If so, then it is little wonder to find that some leading Sunni political figures smell a rat in the Anbar Model. According to the Washington Post, January 27, 2007:
Saleh al-Mutlak, parliamentary leader of the secular Sunni party known as the Iraqi National Dialogue Front, described the confederation of Sunni sheiks as a “very dangerous movement” that is assuming official powers in the absence of a functioning government. “They wanted political cover from our front, but we said no,” he said. “We don’t mind that they fight al-Qaeda, but any movement should be official, and not tribal….”
Cheney gets to co-opt the Sunni Arab insurgency without abandoning the Shiite-led government that is, among other things, doing Cheney’s bidding on the oil front.
Hence, Cheney’s ability to affirm both the Anbar Model and Shiite rule in Iraq. As he told the Marine Corps League:
We are there because, having removed Saddam Hussein, we promised not to allow another brutal dictator to rise in his place.
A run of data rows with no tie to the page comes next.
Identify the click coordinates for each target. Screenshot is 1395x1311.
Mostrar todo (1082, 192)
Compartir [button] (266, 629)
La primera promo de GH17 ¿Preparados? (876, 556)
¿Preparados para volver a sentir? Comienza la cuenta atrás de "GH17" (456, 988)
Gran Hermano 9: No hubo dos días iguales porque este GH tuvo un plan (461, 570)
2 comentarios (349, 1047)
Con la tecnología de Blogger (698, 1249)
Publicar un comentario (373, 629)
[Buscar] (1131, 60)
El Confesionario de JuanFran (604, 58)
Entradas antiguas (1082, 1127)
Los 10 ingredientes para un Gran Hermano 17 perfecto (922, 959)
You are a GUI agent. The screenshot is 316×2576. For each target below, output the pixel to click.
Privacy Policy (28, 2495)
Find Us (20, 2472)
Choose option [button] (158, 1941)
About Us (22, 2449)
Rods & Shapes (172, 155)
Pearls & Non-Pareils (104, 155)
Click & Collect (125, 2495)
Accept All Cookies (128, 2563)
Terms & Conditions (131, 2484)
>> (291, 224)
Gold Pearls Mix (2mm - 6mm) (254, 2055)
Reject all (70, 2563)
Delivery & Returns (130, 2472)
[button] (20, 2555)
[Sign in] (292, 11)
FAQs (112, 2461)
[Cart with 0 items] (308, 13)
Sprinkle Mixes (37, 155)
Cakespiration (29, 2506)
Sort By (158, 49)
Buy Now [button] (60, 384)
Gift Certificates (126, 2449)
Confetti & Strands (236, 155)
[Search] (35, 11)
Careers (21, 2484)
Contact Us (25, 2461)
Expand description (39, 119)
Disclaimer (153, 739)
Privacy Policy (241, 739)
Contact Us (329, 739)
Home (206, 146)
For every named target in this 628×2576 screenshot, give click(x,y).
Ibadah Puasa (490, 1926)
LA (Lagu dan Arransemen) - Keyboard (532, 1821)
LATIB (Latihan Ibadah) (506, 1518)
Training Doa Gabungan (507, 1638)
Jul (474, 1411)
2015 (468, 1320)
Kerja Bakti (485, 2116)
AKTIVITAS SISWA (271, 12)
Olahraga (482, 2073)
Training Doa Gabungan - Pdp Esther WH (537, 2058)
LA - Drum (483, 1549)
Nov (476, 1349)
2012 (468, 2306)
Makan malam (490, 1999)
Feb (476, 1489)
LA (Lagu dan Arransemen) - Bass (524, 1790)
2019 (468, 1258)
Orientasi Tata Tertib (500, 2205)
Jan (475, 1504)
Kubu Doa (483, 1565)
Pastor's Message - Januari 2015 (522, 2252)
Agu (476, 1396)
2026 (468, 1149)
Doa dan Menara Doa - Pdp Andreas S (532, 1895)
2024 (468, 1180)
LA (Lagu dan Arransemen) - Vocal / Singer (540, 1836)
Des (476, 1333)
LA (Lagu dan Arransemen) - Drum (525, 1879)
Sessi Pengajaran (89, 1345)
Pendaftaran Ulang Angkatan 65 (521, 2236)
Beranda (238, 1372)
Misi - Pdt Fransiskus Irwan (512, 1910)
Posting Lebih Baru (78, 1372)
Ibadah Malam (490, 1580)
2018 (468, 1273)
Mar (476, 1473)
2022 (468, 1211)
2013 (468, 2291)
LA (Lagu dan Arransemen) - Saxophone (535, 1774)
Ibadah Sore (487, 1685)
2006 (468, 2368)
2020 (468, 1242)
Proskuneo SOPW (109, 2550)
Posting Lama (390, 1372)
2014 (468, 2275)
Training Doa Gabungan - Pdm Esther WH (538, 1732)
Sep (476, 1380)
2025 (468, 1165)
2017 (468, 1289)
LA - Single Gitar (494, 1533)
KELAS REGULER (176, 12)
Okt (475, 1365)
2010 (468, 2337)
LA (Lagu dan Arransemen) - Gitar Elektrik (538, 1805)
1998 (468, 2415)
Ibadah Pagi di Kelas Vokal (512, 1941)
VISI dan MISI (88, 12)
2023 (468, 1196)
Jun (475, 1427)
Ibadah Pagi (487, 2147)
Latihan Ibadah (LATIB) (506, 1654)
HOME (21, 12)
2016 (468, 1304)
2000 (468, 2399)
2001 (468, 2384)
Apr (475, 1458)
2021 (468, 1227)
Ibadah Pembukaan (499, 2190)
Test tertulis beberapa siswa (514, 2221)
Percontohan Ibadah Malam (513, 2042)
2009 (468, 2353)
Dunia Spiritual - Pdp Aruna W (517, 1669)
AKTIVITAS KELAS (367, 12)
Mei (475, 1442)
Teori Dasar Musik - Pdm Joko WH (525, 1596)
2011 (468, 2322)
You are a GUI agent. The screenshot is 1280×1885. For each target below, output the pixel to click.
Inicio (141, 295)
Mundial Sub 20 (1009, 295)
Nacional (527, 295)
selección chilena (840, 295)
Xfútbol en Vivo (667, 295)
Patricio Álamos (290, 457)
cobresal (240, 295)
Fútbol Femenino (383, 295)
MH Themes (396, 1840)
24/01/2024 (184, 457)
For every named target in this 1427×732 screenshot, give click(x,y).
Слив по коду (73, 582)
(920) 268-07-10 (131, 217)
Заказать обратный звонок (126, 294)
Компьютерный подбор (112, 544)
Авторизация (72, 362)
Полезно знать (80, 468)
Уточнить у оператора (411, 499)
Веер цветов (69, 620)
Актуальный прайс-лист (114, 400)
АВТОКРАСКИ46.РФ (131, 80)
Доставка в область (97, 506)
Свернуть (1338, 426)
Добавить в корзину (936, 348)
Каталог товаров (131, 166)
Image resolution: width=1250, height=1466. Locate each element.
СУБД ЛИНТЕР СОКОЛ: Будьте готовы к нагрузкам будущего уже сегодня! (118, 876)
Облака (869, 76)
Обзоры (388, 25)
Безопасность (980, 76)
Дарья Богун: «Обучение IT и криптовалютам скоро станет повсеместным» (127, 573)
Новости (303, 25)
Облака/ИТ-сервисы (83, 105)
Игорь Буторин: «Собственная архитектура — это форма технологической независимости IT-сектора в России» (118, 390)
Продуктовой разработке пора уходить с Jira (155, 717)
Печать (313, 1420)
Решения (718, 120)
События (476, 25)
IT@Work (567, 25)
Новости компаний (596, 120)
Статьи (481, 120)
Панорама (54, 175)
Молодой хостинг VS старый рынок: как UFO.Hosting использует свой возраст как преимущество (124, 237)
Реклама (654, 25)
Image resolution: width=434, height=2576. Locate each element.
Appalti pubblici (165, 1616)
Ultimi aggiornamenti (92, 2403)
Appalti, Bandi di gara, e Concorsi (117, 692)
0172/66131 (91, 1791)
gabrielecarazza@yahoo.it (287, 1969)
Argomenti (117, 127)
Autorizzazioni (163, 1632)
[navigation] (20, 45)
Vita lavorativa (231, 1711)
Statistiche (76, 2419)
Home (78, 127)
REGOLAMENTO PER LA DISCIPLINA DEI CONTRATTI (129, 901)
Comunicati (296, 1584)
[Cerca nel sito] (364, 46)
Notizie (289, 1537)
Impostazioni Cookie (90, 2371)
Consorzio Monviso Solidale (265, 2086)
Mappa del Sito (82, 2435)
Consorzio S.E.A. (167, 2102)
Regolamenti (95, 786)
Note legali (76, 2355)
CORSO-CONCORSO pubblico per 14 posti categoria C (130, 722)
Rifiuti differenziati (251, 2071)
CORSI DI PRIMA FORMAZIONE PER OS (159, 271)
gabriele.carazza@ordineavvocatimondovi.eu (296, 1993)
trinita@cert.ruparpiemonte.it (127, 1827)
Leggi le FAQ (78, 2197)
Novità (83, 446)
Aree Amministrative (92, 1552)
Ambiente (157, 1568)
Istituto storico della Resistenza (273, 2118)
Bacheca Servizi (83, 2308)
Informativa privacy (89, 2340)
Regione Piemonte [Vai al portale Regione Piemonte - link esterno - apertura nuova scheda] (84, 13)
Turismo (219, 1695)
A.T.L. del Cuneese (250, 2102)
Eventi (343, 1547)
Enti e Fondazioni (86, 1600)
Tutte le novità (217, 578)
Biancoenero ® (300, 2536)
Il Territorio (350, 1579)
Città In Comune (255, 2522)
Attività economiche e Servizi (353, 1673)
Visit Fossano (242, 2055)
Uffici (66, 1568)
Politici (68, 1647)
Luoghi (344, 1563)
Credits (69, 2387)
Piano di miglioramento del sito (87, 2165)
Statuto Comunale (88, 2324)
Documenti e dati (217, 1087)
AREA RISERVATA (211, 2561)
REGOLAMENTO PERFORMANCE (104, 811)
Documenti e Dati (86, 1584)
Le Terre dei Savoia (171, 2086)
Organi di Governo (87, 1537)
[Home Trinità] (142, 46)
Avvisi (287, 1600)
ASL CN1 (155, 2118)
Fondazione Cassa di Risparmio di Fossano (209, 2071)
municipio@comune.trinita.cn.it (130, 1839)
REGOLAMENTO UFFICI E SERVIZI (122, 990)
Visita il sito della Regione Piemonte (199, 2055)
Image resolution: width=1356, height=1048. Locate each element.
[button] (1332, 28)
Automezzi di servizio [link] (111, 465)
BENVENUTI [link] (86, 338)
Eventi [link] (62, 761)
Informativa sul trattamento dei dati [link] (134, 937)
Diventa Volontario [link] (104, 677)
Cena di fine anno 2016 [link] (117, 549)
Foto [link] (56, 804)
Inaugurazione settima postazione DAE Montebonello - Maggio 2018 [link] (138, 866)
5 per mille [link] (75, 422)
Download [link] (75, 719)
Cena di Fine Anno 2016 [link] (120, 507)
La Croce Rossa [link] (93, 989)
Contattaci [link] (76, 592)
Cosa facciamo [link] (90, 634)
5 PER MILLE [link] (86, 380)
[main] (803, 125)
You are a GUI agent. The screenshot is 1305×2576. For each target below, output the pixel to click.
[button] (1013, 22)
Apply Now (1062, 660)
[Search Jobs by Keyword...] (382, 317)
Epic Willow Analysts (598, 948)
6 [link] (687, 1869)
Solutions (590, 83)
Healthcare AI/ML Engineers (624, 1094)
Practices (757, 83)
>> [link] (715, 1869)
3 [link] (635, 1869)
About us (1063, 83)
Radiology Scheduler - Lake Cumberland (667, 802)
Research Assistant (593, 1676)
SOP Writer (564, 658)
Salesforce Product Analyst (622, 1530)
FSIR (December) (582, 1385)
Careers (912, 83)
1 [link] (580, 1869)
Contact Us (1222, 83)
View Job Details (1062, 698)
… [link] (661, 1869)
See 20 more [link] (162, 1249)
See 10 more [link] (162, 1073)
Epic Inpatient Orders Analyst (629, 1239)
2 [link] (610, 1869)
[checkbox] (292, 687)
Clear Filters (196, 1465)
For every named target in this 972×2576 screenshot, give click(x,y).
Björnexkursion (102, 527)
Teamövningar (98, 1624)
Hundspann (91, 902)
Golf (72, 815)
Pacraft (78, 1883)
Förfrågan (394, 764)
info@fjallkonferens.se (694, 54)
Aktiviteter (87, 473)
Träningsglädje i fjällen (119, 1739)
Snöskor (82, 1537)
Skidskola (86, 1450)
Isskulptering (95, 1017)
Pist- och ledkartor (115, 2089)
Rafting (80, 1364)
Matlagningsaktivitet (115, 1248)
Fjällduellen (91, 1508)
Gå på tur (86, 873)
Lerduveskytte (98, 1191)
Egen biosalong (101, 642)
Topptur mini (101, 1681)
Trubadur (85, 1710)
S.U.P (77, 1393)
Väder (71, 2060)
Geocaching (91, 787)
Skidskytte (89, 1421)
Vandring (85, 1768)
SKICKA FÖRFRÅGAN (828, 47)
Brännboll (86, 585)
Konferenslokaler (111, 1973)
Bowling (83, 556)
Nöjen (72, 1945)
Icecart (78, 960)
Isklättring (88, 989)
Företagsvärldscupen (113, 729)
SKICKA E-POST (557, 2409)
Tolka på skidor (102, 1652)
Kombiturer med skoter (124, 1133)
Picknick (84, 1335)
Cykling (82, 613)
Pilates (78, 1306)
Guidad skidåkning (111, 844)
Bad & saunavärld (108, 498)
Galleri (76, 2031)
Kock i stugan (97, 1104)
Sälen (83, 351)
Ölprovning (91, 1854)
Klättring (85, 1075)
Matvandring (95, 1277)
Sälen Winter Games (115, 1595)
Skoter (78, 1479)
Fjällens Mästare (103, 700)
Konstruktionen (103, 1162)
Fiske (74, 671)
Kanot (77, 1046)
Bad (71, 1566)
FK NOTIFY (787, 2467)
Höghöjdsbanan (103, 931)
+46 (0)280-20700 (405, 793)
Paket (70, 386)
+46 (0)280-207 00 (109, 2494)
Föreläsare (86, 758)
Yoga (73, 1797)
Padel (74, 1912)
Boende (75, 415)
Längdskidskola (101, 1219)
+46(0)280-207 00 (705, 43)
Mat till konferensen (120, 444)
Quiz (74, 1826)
So much for “Saddamism Without Saddam.”
I am not able to provide a link to the Strategic Programme of the Iraqi Resistance – published by the Arab Ba’ath Socialist Party in September 2003 and last updated in Autumn 2006 – at present, but I’d like to point out that the political leadership of the genuine ‘hard core’ Resistance has one principal goal: the restoration of the full political and economic sovereignty of Iraq (including the closure of all US bases), not the restoration of Sunni supremacy. It is worth noting that Dr. K. Al-Murshidi, the political spokesman of the Ba’ath Party, currently led by (former vicepresident) Izzat Ibrahim Al-Douri, is a Shiite Muslim! Saddam Hussein refused to sell out either Iraq or the Resistance – the US knew only too well that liquidating him would make it easier to weaken and divide the Ba’ath and co-opt the soft underbelly of the Resistance!